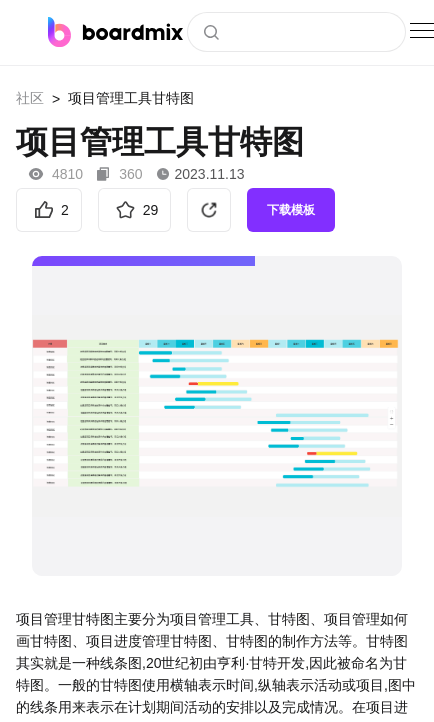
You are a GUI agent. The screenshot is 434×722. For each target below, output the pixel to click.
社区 (30, 98)
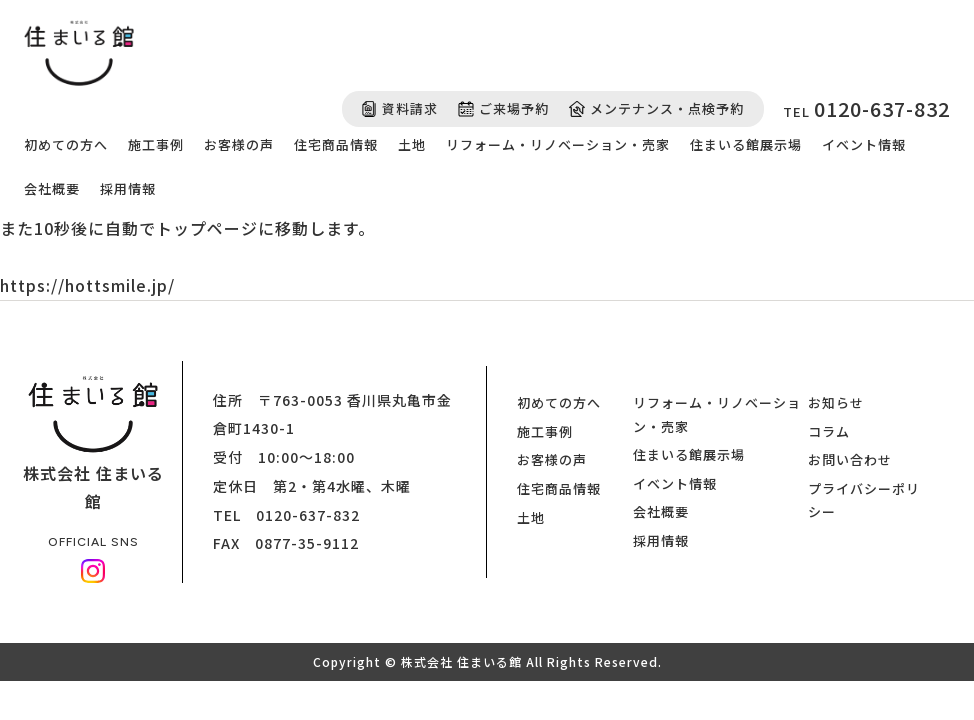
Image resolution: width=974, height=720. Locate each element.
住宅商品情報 (336, 144)
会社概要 (52, 188)
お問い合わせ (850, 459)
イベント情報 (864, 144)
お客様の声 (239, 144)
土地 (412, 144)
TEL (866, 108)
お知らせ (836, 402)
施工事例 (156, 144)
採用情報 (128, 188)
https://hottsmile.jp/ (87, 285)
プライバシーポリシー (864, 500)
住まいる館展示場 (746, 144)
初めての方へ (66, 144)
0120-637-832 (308, 515)
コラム (829, 431)
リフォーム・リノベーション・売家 (558, 144)
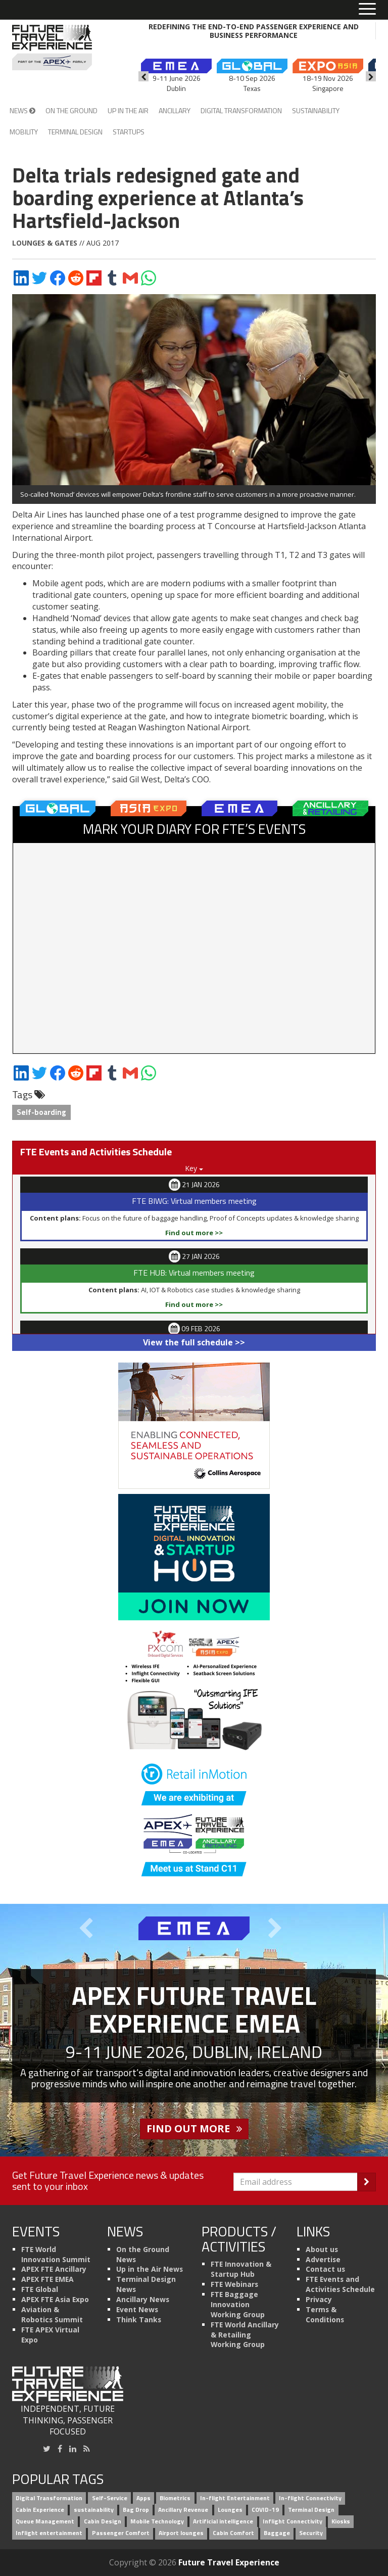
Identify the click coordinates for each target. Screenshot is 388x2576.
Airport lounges (181, 2533)
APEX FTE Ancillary (53, 2269)
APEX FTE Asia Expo (55, 2299)
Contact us (325, 2269)
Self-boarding (41, 1112)
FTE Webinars (234, 2284)
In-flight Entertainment (235, 2498)
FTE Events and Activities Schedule (340, 2284)
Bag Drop (136, 2510)
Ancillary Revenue (183, 2510)
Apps (143, 2498)
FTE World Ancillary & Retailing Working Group (245, 2335)
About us (322, 2249)
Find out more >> (194, 1232)
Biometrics (175, 2498)
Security (311, 2533)
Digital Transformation (241, 110)
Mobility (24, 131)
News (22, 110)
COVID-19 (265, 2510)
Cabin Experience (40, 2510)
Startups (128, 131)
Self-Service (109, 2498)
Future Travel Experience (228, 2562)
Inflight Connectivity (292, 2521)
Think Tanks (138, 2319)
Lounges (230, 2510)
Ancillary (174, 110)
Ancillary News (142, 2299)
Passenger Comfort (121, 2533)
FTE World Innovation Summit (55, 2254)
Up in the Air (128, 110)
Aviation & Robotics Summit (52, 2314)
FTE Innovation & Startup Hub (241, 2269)
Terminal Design (75, 131)
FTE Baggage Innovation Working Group (238, 2304)
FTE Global (39, 2289)
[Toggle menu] (367, 9)
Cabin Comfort (233, 2533)
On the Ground (71, 110)
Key (194, 1168)
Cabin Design (102, 2521)
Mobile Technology (157, 2521)
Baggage (277, 2533)
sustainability (94, 2510)
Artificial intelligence (223, 2521)
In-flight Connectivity (310, 2498)
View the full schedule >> (194, 1342)
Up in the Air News (149, 2269)
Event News (137, 2309)
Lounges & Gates (44, 243)
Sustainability (316, 110)
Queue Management (45, 2521)
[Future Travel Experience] (52, 47)
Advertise (323, 2259)
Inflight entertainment (49, 2533)
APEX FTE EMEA (47, 2279)
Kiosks (340, 2521)
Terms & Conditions (325, 2314)
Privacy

▸ **DESCRIPTION OF THE TASK**
Change every "Baggage" in the rows above to "Luggage" and write all the rows out again with nothing else altered, leaving out the pictures.

▸ **OUTPUT BELOW**
You are a GUI agent. The screenshot is 434×722. For each target below, output the pixel to click.
社区 (30, 98)
Image resolution: width=974, height=720. Locate each element.
住宅商品情報 (336, 144)
会社概要 (52, 188)
お問い合わせ (850, 459)
イベント情報 (864, 144)
お客様の声 (239, 144)
土地 (412, 144)
TEL (866, 108)
お知らせ (836, 402)
施工事例 (156, 144)
採用情報 (128, 188)
https://hottsmile.jp/ (87, 285)
プライバシーポリシー (864, 500)
住まいる館展示場 (746, 144)
初めての方へ (66, 144)
0120-637-832 (308, 515)
コラム (829, 431)
リフォーム・リノベーション・売家 (558, 144)
Identify the click coordinates for each target. Screenshot is 388x2576.
Airport lounges (181, 2533)
APEX FTE Ancillary (53, 2269)
APEX FTE Asia Expo (55, 2299)
Contact us (325, 2269)
Self-boarding (41, 1112)
FTE Webinars (234, 2284)
In-flight Entertainment (235, 2498)
FTE Events and Activities Schedule (340, 2284)
Bag Drop (136, 2510)
Ancillary Revenue (183, 2510)
Apps (143, 2498)
FTE World Ancillary & Retailing Working Group (245, 2335)
About us (322, 2249)
Find out more >> (194, 1232)
Biometrics (175, 2498)
Security (311, 2533)
Digital Transformation (241, 110)
Mobility (24, 131)
News (22, 110)
COVID-19 (265, 2510)
Cabin Experience (40, 2510)
Startups (128, 131)
Self-Service (109, 2498)
Future Travel Experience (228, 2562)
Inflight Connectivity (292, 2521)
Think Tanks (138, 2319)
Lounges (230, 2510)
Ancillary (174, 110)
Ancillary News (142, 2299)
Passenger Comfort (121, 2533)
FTE World Innovation Summit (55, 2254)
Up in the Air (128, 110)
Aviation & Robotics Summit (52, 2314)
FTE Innovation & Startup Hub (241, 2269)
Terminal Design (75, 131)
FTE Luggage Innovation Working Group (238, 2304)
FTE Global (39, 2289)
[Toggle menu] (367, 9)
Cabin Comfort (233, 2533)
On the Ground (71, 110)
Key (194, 1168)
Cabin Design (102, 2521)
Mobile Technology (157, 2521)
Luggage (277, 2533)
sustainability (94, 2510)
Artificial intelligence (223, 2521)
In-flight Connectivity (310, 2498)
View the full schedule >> (194, 1342)
Up in the Air News (149, 2269)
Event News (137, 2309)
Lounges & Gates (44, 243)
Sustainability (316, 110)
Queue Management (45, 2521)
[Future Travel Experience] (52, 47)
Advertise (323, 2259)
Inflight entertainment (49, 2533)
APEX FTE EMEA (47, 2279)
Kiosks (340, 2521)
Terms & Conditions (325, 2314)
Privacy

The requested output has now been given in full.